Let $f:[0,1]^2\to\mathbb{R}$ be continuous and let $\delta>0$. Fix initial condition $\vec{x}_0=(x_{10},x_{20})\in [0,1]^2$; time $t$ takes values in $[0,\infty)$. Consider the following system of ODE: \begin{equation} \dot{x}_{\color{red}{1}t} = \begin{cases} \hfill -\delta \boldsymbol{1}_{(0,1]}(x_{\color{red}{1}t}),& \text{if } f(x_{\color{red}{1}t},x_{\color{blue}{2}t})\leq 0 \\ \hfill 0,& \text{if } x_{\color{red}{1}t}=1 \text{ and } f(1,x_{\color{blue}{2}t})\geq \delta \\ \hfill f(x_{\color{red}{1}t},x_{\color{blue}{2}t})-\delta ,& \text{otherwise}\\ \end{cases} \end{equation}
\begin{equation} \dot{x}_{\color{blue}{2}t}=\begin{cases} \hfill -\delta \boldsymbol{1}_{(0,1]}(x_{\color{blue}{2}t}),& \text{if } f(x_{\color{blue}{2}t},x_{\color{red}{1}t})\leq 0 \\ \hfill 0,& \text{if } x_{\color{blue}{2}t}=1 \text{ and } f(1,x_{\color{red}{1}t})\geq \delta \\ \hfill f(x_{\color{blue}{2}t},x_{\color{red}{1}t})-\delta ,& \text{otherwise}\\ \end{cases} \end{equation} Where $\boldsymbol{1}_{\cdot}(\cdot)$ denotes the indicator function. Can this be analytically solved?

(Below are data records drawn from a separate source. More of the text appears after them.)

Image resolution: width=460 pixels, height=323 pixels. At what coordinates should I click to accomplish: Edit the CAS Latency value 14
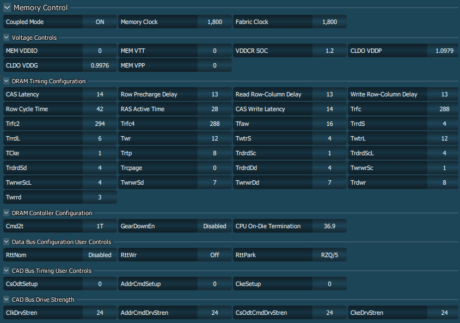pyautogui.click(x=100, y=94)
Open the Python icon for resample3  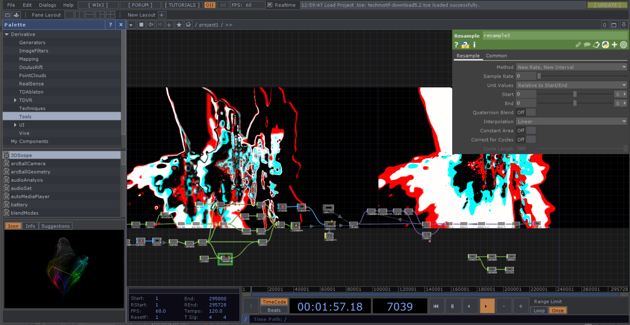(606, 45)
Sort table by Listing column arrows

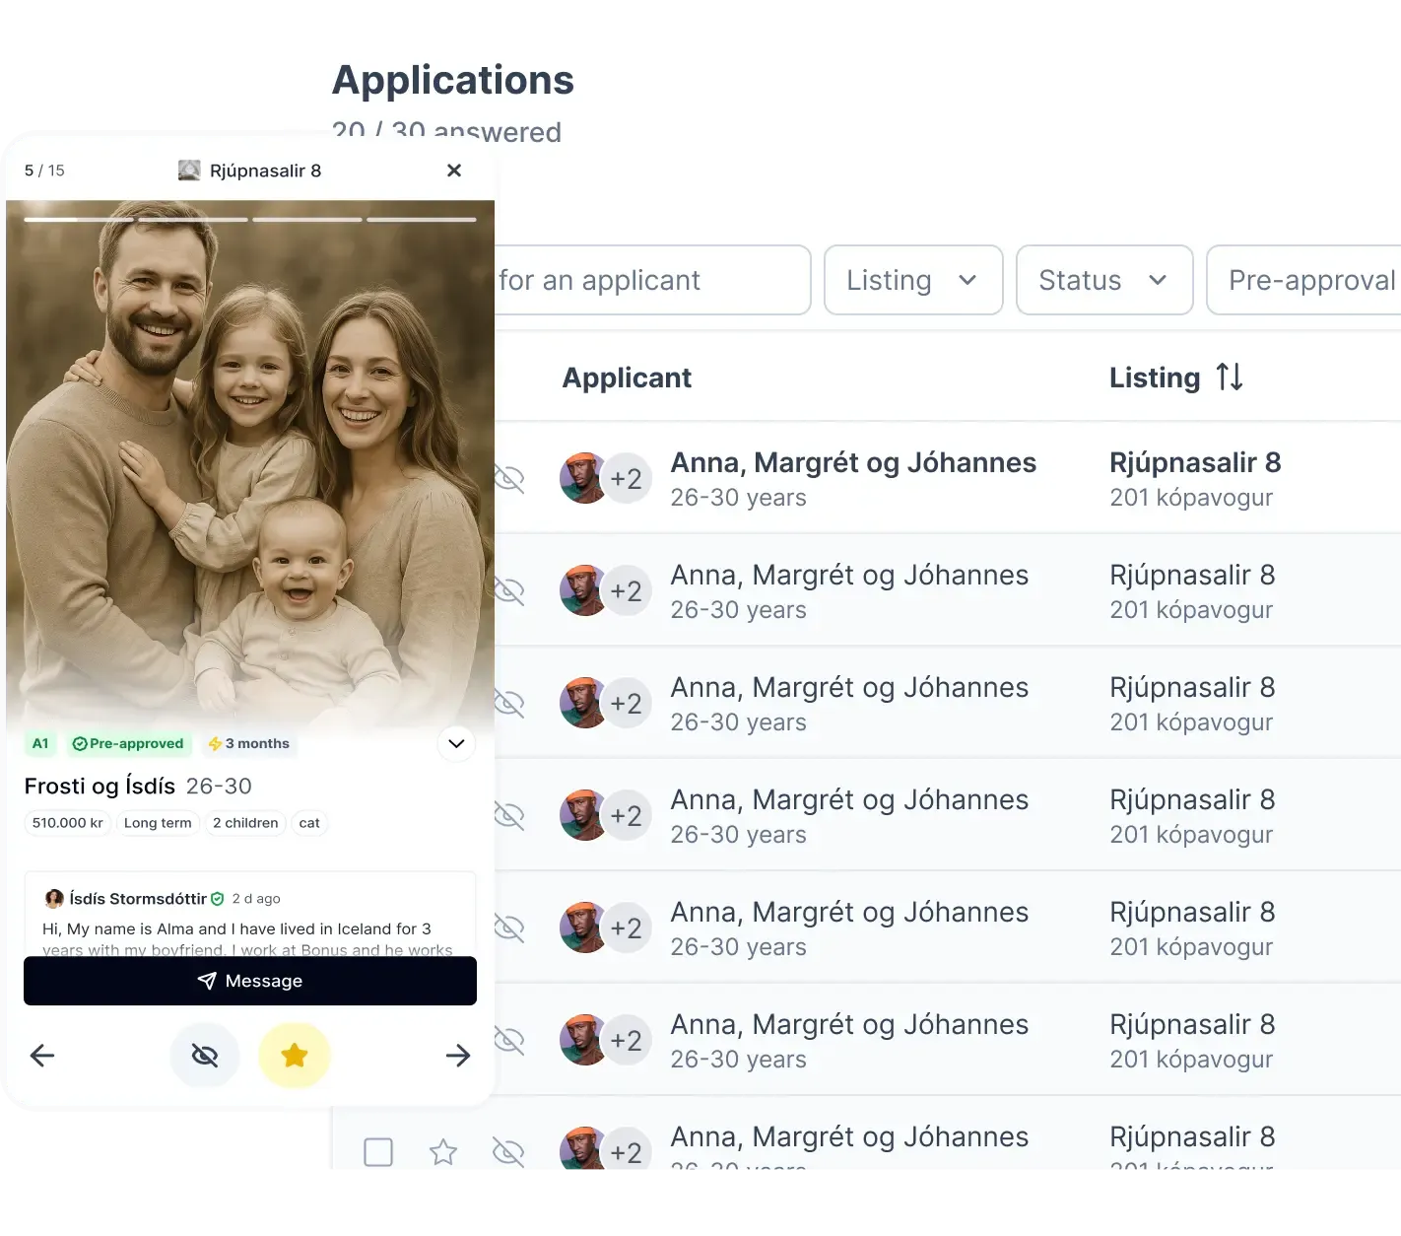click(x=1229, y=378)
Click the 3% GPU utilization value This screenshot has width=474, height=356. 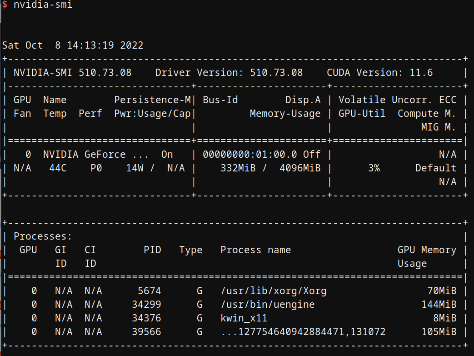[x=374, y=168]
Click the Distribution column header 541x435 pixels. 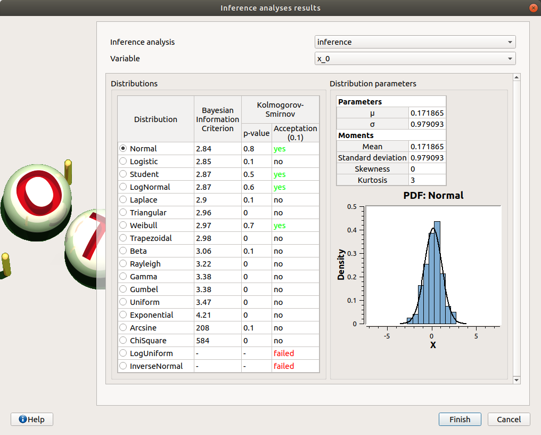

The main source of weirdness for me is the fact that the above are piecewise functions. I understand that additional restrictions on $f$ might be needed; if so, please let me know, and I'll add the other assumptions I have in mind. (I chose to omit them for the moment in the interest of not obfuscating my question.)